6.1 Postgres / AlloyDB

  • tape_journal.global_seq BIGSERIAL. A pg_notify('tape_journal', subject) trigger fires on every insert. The server-side SubscribeBySubject / SubscribeEvents handler LISTENs on tape_journal per channel, wakes on NOTIFY, and drains WHERE global_seq > $cursor AND subject LIKE $pattern_to_sql_like (the matcher translates /tape/effect/confirmed/**/tape/effect/confirmed/%).
  • tape_tasks claim uses FOR UPDATE SKIP LOCKED for safe concurrent dispatchers.

6.2 SQLite

  • tape_journal.global_seq INTEGER PRIMARY KEY AUTOINCREMENT.
  • No LISTEN/NOTIFY. The stream handler polls every 200 ms; an in-process tokio::sync::Notify (bus_tick) is pulsed on every journal write so same-process subscribers wake immediately. SQLite is the dev/single-node story; the polling fallback is fine there.

6.3 Bigtable

  • global_seq is allocated via ReadModifyWrite on a meta#global_seq counter row; ordering is preserved by writing it into the journal row key (j#<global_seq:020>) as well as keeping the per-run j#<run_id>#<seq> key for back-compat.
  • The matcher / SubscribeBySubject is stubbed on Bigtable for v1 — the documented path is a Bigtable change-stream sidecar (see §12 of tape.md). The SQL backends are the production path until that lands.

7. What's in this PR

  • schema migrations 0002_event_bus.{sqlite,postgres}.sql;
  • tape_journal extensions (global_seq, subject, schema_version, OTel cols);
  • tape_reactions, tape_reaction_cursors, tape_tasks tables;
  • the new proto messages and RPCs;
  • Rust server: subject derivation in every journal-write path, CEL evaluator (cel-interpreter), in-server matcher, LISTEN/NOTIFY on Postgres, Notify-based same-process wake-ups on SQLite, the new RPC handlers;
  • Python SDK: @tape.on* decorators, run_dispatcher, run_pubsub_bridge, upgraded run_outbox_relay, OTel propagation;
  • end-to-end tests covering subject derivation, matching, predicate evaluation, dispatcher backpressure, retry/DLQ, and the existing kill-and- resume scenario still passing.

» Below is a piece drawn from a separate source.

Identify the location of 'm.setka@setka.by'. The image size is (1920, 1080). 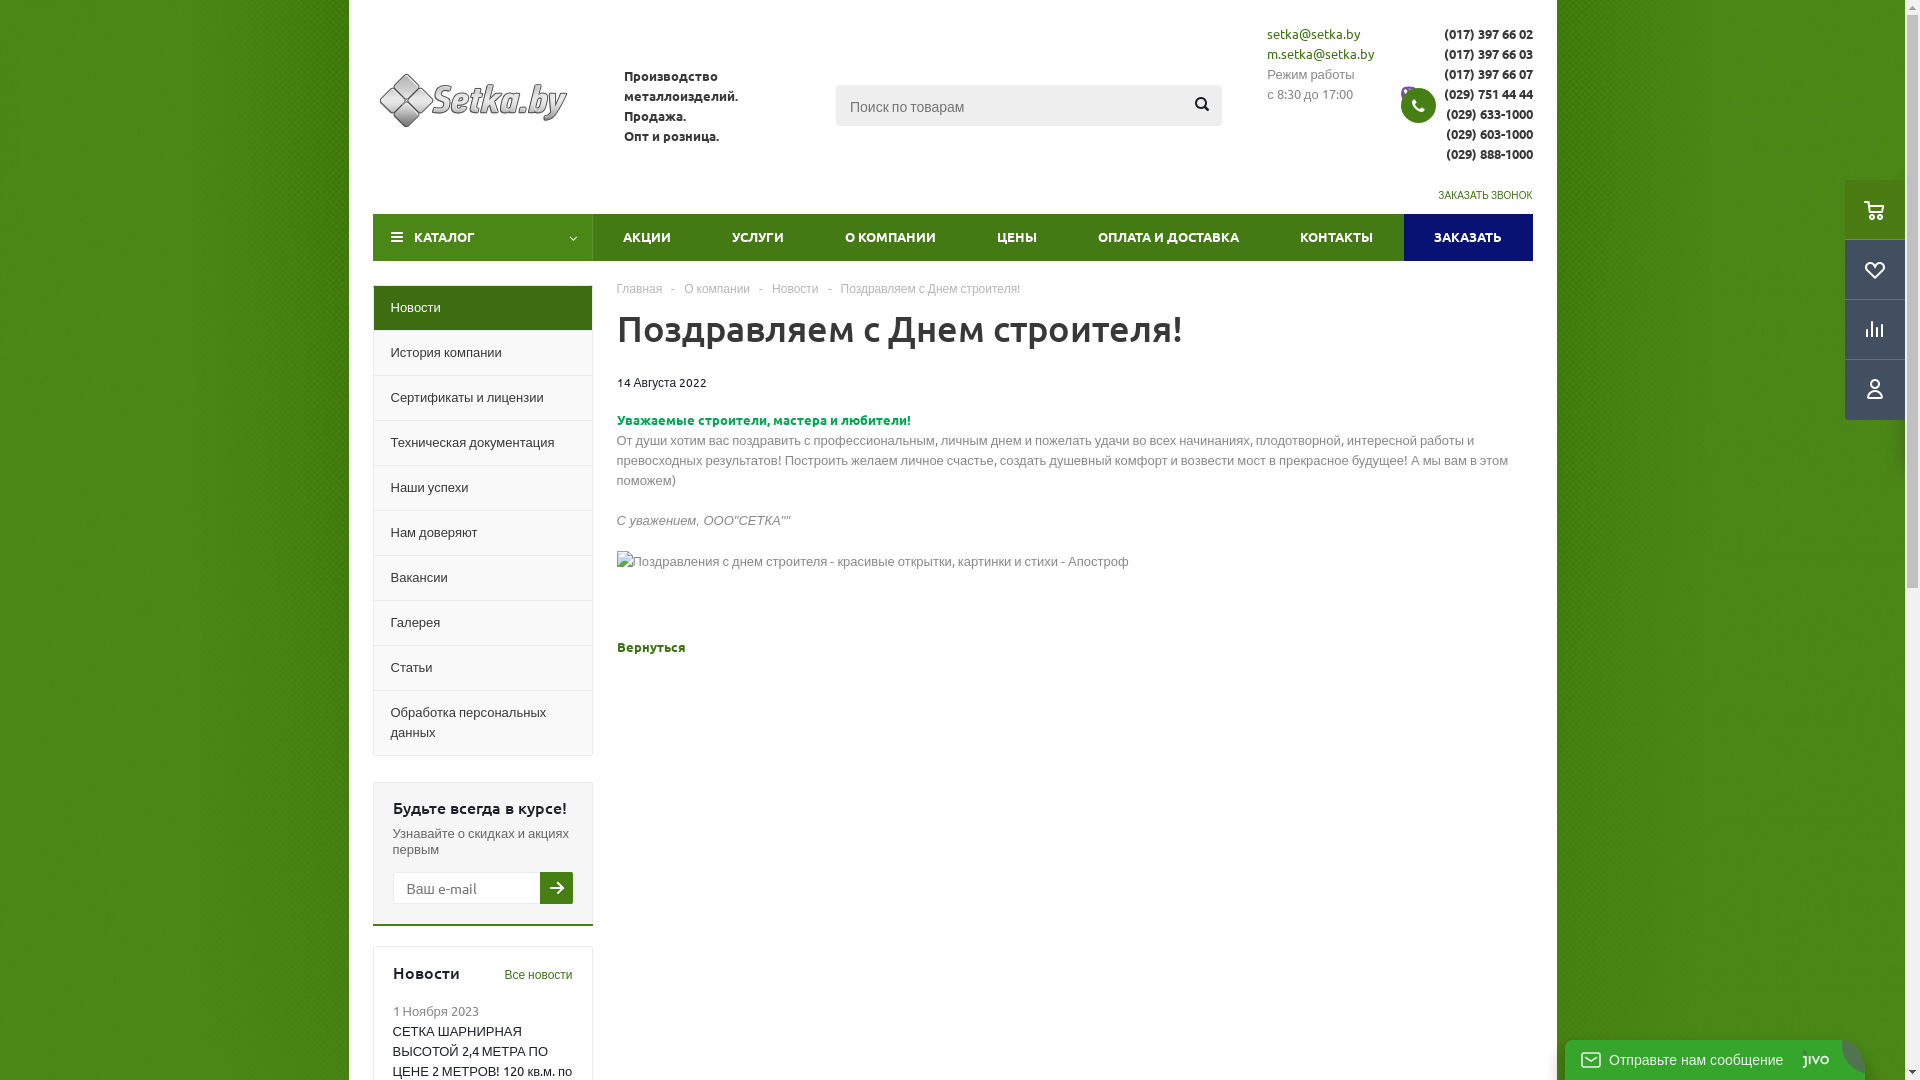
(1320, 52).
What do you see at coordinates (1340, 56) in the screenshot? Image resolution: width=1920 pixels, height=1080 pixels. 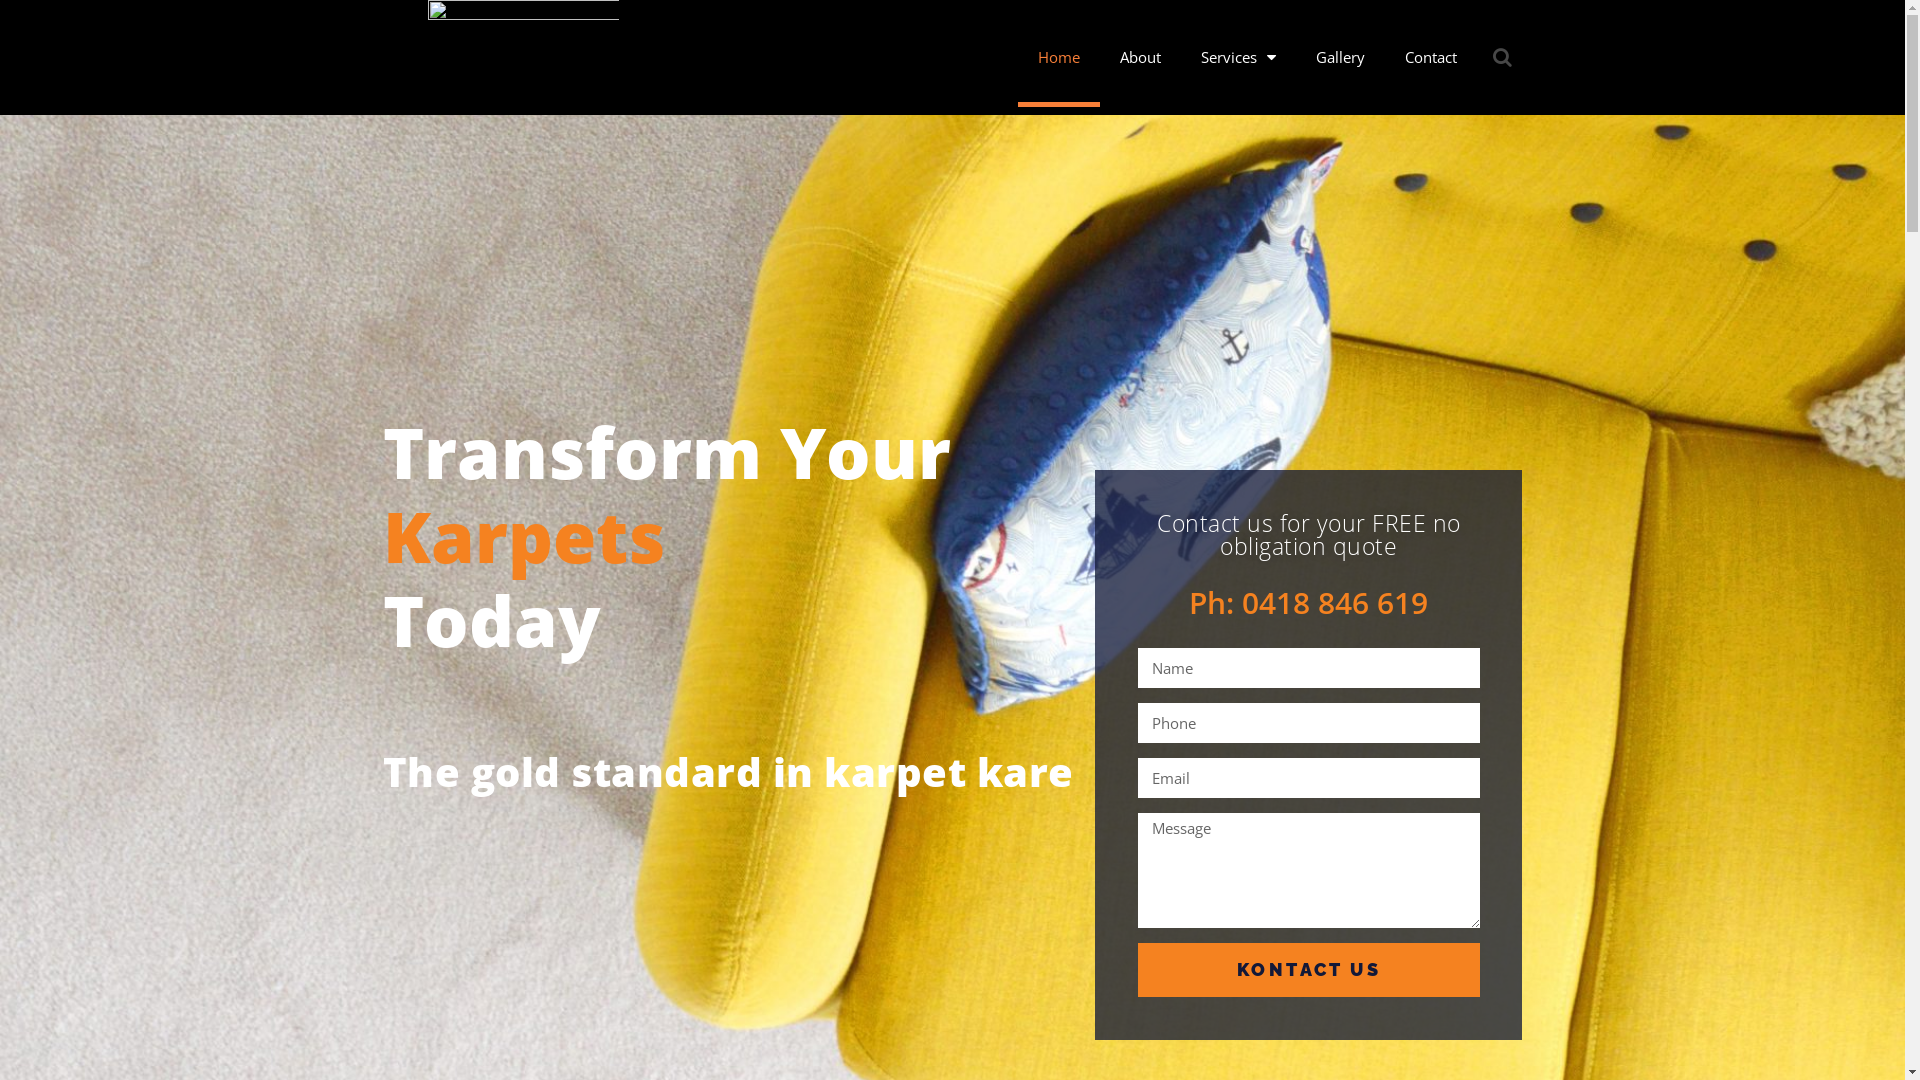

What's deferred (called out so reviewers don't ask):

  • Bigtable change-stream wiring (the SQL backends are the production path until then; the proto is forward-compatible).
  • Decorator parity in the TS / Go / Java SDKs (they re-generate from the updated proto and can call the new RPCs raw; ergonomic decorators are a follow-up).
  • NATS and Kafka bridges (the dispatcher contract is fixed; implementations are a few dozen lines each).
  • Server-side debounce queue (debounce is enforced in the dispatcher for v1 — the simpler implementation; moving it server-side is a follow-up only worthwhile if cross-dispatcher coalescing matters at scale).